Well, what is a deep copy?

In C++ there is the concept of a copy constructor, which is used when an object is initialized as a copy of an existing object. In many situations this can be deduced by a compiler and you don’t have to worry. If your object contains pointers to things that can’t be shared, however, you have to provide what is called a user-defined copy constructor:

A user-defined copy constructor is generally needed when an object owns pointers or non-shareable references, such as to a file [...] — Wikipedia on Copy Constructor

In Ruby, variables have references to objects. If you want a clone of that variable (e.g. an Array), you can simply do:

x = [1, 2, 3]
y = x.clone

This works because numbers are singletons, so you’re not passing references around (when working in 64 bits, the Ruby interpreter inlines Numeric objects for most operations as well).

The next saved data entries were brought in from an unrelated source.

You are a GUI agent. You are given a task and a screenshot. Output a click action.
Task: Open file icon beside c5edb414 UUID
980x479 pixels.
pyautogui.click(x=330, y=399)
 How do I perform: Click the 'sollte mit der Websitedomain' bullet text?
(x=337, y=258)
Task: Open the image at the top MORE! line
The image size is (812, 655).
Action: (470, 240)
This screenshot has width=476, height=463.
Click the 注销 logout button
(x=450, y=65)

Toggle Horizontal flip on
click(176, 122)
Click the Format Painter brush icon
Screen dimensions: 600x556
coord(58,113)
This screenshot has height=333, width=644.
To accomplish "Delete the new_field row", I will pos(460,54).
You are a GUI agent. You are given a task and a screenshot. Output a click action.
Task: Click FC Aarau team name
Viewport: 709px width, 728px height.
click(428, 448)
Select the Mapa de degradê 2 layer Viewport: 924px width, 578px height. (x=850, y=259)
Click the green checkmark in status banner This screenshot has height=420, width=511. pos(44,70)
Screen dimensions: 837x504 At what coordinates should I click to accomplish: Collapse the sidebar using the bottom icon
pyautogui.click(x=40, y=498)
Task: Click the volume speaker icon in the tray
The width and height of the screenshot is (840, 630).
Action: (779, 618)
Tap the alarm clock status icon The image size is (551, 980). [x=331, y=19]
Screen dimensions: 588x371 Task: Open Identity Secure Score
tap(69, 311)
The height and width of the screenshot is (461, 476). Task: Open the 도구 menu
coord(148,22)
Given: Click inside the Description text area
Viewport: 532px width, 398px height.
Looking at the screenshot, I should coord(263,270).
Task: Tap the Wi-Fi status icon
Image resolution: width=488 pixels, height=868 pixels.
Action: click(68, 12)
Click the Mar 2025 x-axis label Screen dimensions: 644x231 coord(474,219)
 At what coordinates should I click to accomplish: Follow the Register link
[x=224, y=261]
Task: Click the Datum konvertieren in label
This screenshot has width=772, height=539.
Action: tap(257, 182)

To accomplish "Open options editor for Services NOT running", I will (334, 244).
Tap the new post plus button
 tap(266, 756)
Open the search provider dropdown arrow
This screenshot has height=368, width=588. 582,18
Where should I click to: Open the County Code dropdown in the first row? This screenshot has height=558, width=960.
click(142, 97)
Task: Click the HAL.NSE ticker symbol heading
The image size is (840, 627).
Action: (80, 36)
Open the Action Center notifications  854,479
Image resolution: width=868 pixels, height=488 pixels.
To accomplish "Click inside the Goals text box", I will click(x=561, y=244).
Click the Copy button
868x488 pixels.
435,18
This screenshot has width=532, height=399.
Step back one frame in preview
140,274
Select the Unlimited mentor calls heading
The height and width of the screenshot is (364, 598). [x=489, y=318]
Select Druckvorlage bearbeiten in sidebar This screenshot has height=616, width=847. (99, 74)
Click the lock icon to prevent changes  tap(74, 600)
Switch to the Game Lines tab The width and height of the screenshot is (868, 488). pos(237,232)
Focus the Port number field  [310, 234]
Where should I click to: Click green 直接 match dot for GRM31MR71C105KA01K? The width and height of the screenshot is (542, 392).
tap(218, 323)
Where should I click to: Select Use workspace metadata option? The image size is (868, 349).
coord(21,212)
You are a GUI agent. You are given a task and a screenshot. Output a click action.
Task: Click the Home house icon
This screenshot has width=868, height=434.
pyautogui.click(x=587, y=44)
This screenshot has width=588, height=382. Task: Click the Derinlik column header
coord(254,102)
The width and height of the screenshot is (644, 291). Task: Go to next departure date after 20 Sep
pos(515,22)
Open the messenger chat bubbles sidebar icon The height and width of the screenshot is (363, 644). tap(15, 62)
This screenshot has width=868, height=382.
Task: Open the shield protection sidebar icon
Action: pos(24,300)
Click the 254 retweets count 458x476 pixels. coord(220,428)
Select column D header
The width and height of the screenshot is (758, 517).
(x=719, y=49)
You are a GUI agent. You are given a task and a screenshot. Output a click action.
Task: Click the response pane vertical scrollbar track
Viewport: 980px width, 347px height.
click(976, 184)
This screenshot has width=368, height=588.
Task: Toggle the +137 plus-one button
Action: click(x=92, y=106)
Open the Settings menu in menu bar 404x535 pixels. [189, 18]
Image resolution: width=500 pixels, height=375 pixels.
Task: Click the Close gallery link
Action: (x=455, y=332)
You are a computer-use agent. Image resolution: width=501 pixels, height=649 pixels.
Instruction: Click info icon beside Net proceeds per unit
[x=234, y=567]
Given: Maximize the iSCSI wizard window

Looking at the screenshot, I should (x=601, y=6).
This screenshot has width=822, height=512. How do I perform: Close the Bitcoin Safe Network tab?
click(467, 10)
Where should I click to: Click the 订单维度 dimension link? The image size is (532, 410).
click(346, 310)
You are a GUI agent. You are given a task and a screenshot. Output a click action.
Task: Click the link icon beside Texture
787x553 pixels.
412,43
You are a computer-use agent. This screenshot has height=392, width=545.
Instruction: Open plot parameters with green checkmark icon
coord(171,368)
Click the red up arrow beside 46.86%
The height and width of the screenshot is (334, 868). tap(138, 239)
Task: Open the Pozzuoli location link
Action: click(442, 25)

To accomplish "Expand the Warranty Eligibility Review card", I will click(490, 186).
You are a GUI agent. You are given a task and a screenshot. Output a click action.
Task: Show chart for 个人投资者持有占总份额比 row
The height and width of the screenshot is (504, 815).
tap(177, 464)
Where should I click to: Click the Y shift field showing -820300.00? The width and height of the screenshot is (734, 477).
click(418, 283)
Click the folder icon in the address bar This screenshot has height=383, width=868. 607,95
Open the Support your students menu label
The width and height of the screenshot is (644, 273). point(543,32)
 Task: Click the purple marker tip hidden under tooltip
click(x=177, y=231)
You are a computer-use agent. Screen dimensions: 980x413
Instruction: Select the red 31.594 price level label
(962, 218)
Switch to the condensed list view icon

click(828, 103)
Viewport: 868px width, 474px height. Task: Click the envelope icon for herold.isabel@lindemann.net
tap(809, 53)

But if you have other arrays or hashes instead of numbers, things start to break. You don’t have the object, but a reference to it, thus when you do:

x = [{ rank: 1 }, { rank: 11 }]
y = x.clone
y[0][:rank] = 5 # x is altered as well.

This kind of bug can be hard to understand when first encountered, so it’s definitely a good thing to have in mind.

The answer

I was in the middle of implementing what I just explained when I noticed I was reinventing the wheel. Turning to Stackoverflow, I found an answer similar to what I was doing and another, simpler, more interesting and applicable to my specific situation:

def tentative_deep_copy(obj)

Duh. The Marshal library is a tool for storing objects as bytes outside of the program for later use. I’ve never had to use it before, as the only apparent use case I have (storing trained statistical classifiers) can be achieved more robustly by saving parameters in a JSON.

But I digress. By storing the object’s data as a byte stream and reconstructing the same object afterwards, you create new copies of each of the constituent objects.

However, there are two problems with this approach:

The second point could be solved by thinking the problem through, but I had 30 minutes to come up with an argument for a point I was about to make in a meeting. I sure hope I never have to do this again (famous last words…)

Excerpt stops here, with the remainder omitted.